Autopsie d’une cover #4 : Le Trône de fer (Jdp)
C’est peut-être parce que la dernière saison de la série HBO vient de se terminer, je ne sais pas, mais j’avais envie de vous parler du Trône de fer pour cette nouvelle autopsie.
Attention, cet article pourrait spoiler (légèrement) ceux qui n’ont pas lu le deuxième livre de la saga ou vu la saison 2 de la série.
Niveau illustrateur, en ce qui concerne le(s) Trône de fer, le monde ludique se divise en deux catégories : Tomasz Jedruszek et les autres. Les « autres » n’étant ici pas des marcheurs blancs, les Anciens Dieux de la Forêt nous en préservent, mais souvent des photos tirées de la série (genre Le Trône de fer HBO ou Intrigues à Westeros). Bref, on parle même pas vraiment d’illustrations, mais ça attire les fans de Peter Dinklage et Emilia Clarke :
Bien sûr, Tom Jedruszek (à ne pas confondre avec Tom Jedusor) n’est pas le seul à illustrer des jeux Game of Thrones, mais il sort du lot. Nous allons voir pourquoi.
Extraits de son oeuvre sur la licence FFG :
Nous voyons tout de suite qu’il a le sens de la perspective adapté aux grandes scène militaires, mais également une faculté pour les corps en mouvement. « J’aime particulièrement peindre et regarder les humains comme des machines parfaites » confie-il. Mais le monsieur est également architecte de formation, aussi peut-être cela l’aide t-il à concevoir des décors urbains impressionnants de détails tel que celui de la cover qui nous intéresse tout particulièrement aujourd’hui :
2003 versus 2011
Il s’agit de la couverture de la seconde édition du jeu de plateau du Trône de fer, un jeu aux parties-fleuves qui retranscrivent très bien les luttes de pouvoir géo-politiques présentes dans la saga de G.R.R. Martin.
La première édition nous montrait un Jon Snow cavalant à l’assaut des terres enneigées, la garde de Nuit sur son talons :
Mais finalement c’était moins représentatif du jeu, me semble t-il, de par le fait que l’on s’identifie pas tant à un personnage en particulier qu’à une Maison dans son ensemble (d’autant que Jon n’était même pas dans le jeu).
Même si différents protagonistes apparaissent dans les decks des Maisons (et sur les bords de la boite), le gameplay est plus orienté à l’échelle territoriale du royaume qu’à celle des individus et de leur destin particulier. C’est cette dimension qui est donc exemplairement celle choisie par Jedruszek dans la deuxième édition de la cover puisqu’on y voit la ville de Port Real attaquée par une armée.

DONNÉES FOURNIES:
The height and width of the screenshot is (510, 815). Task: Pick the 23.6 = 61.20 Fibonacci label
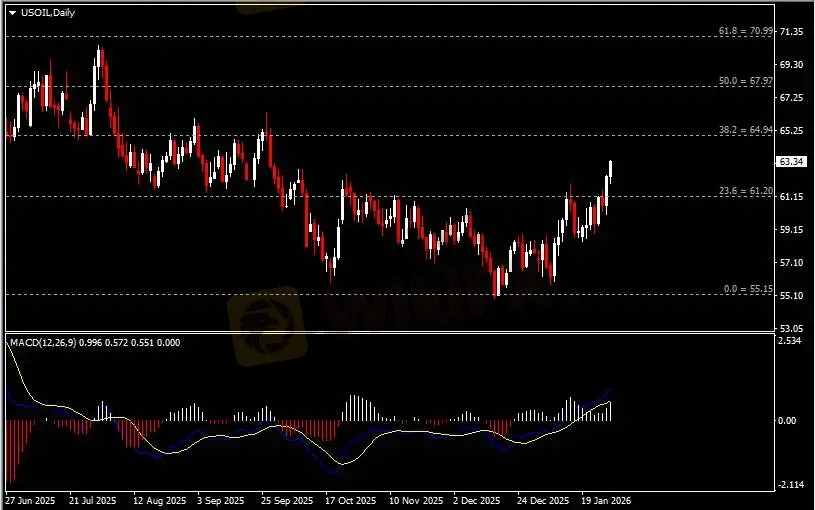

==

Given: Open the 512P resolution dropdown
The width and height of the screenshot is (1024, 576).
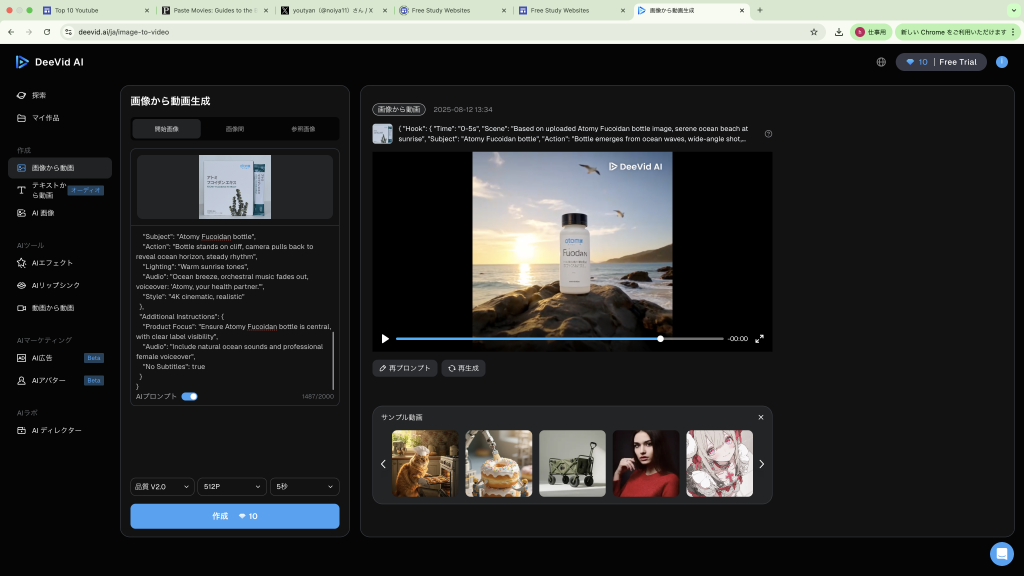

CONSIGNE:
Indiquez si chacune des affirmations suivantes concorde avec le texte sur la couverture du Trône de fer, en répondant par oui ou par non et en citant textuellement les mots qui le prouvent. (a) Tomasz Jedruszek a une formation d'architecte. (b) La couverture de la première édition représentait la ville de Port Real. (c) Jon Snow figurait parmi les personnages du jeu.

CORRIGÉ:
(a) Oui : « le monsieur est également architecte de formation ».
(b) Non : « La première édition nous montrait un Jon Snow cavalant à l’assaut des terres enneigées ».
(c) Non : « d’autant que Jon n’était même pas dans le jeu ».